Narcissa
He puts his arm on my shoulders and a shiver crosses my body, screaming inside for him to let me go. But he won’t. And I can only walk straight by pretending it is you, that instead of that fancy cologne that doesn’t let me breathe is the soft scent of the coco of your shampoo mixed with the smell of the hundreds of flowers that fill your room making it seem like a small forest (thing you always loved when I said it) and the cheap vanilla cologne you used often because I complimented it one day.
But these thoughts only make my eyes water with regret.
Why did I leave you behind?
And I know why, and I’m sorry I wasn’t enough brave for you. I’m sorry you had to love a coward.
And I wish I could return to the quiet afternoons with my head on your legs or when I tried to make up you. I wish I could return to your soft laughter in my neck and you having to kiss me again because mine escaped while hiding in the hallways. I never told you but sometimes I did it on purpose to have an excuse for the touch of those soft strawberry flavor lips. Even if I knew I didn’t need one to try them.
And I want to say “Without you, everything's wrong” and that you were everything I need all along. But those words never come out of my mouth when I see you.
And I know I don’t have any right to be jealous, but I can’t help but notice how you two talk really often and the way he looks at you, and it makes my body burn out of hatred. You seem happier than ever now, and it can’t help but hurt like a stab in my heart, I should tell you I’m sorry, it seems like I was also the problem when we were together.
Maybe I only brought you down.
And when I said we could be friends guess I lied.
“You really expect me to be your little secret slut? While you fuck him in front of everyone?” Her face was turning red, and Narcissa already regretted having said anything, knowing from the brunette’s face that was the end. Alice was already getting up pointing out the door as if the blonde didn’t know where was the exit.

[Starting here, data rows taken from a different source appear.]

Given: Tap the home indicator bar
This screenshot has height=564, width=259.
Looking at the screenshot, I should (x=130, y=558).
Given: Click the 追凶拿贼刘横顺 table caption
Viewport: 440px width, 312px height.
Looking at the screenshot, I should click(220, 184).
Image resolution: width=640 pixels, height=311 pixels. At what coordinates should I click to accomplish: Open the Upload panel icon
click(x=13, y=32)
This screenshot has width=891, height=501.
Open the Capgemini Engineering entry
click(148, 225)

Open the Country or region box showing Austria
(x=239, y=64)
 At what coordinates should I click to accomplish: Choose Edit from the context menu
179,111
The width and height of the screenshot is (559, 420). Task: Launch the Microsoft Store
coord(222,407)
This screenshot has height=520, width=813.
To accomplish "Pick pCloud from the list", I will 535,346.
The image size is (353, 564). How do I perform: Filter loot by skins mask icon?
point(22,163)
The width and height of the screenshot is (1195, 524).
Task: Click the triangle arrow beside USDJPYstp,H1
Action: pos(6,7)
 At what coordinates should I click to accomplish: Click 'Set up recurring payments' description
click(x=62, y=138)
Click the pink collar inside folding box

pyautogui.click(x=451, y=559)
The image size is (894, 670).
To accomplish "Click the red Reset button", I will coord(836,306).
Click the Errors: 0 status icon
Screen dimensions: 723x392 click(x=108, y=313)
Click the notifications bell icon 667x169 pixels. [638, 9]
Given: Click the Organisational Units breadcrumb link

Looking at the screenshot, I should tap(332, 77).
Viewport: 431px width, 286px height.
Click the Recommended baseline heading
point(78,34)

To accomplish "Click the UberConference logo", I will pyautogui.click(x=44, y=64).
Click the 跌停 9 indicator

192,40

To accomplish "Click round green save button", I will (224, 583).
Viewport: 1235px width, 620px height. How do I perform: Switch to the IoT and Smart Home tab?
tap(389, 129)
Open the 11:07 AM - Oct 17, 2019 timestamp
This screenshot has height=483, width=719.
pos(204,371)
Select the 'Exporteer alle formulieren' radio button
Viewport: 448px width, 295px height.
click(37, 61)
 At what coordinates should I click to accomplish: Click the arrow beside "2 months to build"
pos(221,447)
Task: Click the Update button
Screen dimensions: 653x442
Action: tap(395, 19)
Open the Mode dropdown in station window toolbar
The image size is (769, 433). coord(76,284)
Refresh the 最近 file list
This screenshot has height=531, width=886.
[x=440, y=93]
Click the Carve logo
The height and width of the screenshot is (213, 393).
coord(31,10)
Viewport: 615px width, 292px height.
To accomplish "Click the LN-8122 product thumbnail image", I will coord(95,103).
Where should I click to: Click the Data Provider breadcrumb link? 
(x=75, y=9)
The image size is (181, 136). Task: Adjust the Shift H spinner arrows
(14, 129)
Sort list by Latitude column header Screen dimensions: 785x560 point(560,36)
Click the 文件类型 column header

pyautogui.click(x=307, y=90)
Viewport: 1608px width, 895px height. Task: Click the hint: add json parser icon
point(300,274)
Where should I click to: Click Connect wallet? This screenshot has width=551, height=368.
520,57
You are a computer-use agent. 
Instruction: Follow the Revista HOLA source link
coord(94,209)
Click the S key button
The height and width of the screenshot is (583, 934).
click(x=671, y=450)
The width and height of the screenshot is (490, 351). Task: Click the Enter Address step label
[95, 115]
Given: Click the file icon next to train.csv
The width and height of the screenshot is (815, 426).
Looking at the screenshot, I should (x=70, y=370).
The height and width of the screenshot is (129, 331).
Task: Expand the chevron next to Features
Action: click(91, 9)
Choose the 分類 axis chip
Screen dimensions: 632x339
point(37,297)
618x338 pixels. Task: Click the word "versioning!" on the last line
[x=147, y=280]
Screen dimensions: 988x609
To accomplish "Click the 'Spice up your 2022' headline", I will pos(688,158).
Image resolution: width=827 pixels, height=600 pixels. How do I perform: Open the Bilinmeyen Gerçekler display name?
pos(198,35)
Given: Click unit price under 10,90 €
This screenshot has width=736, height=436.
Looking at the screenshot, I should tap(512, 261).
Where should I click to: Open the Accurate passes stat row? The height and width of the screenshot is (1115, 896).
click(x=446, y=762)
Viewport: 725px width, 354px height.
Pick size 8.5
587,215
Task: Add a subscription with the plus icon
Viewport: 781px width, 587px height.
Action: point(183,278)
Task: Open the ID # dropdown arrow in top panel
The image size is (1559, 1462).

“Please Alice, please.” She said on her knees praying the smallest one.
“Are you really praying for me to lose the rest of the dignity I have left?”
“I won’t ask for us to continue, but could we at least be friends? I don’t want to lose you, Alice.” There wasn’t any noise after that, but when the blonde raised her head, she saw a small nod from the girl that meant more to her than anybody else.
Less her family?
And I wish the next time we talk, I could say something I really mean, but I want you happy whether or not it's with me. And I wanna say “I wish I never left”, but instead I only wish you the best. I wanna say, "Without you, everything's wrong", and you were everything I need all along.
I wanna say “I wish I never left”.
Oh, but instead, I only wish you the best.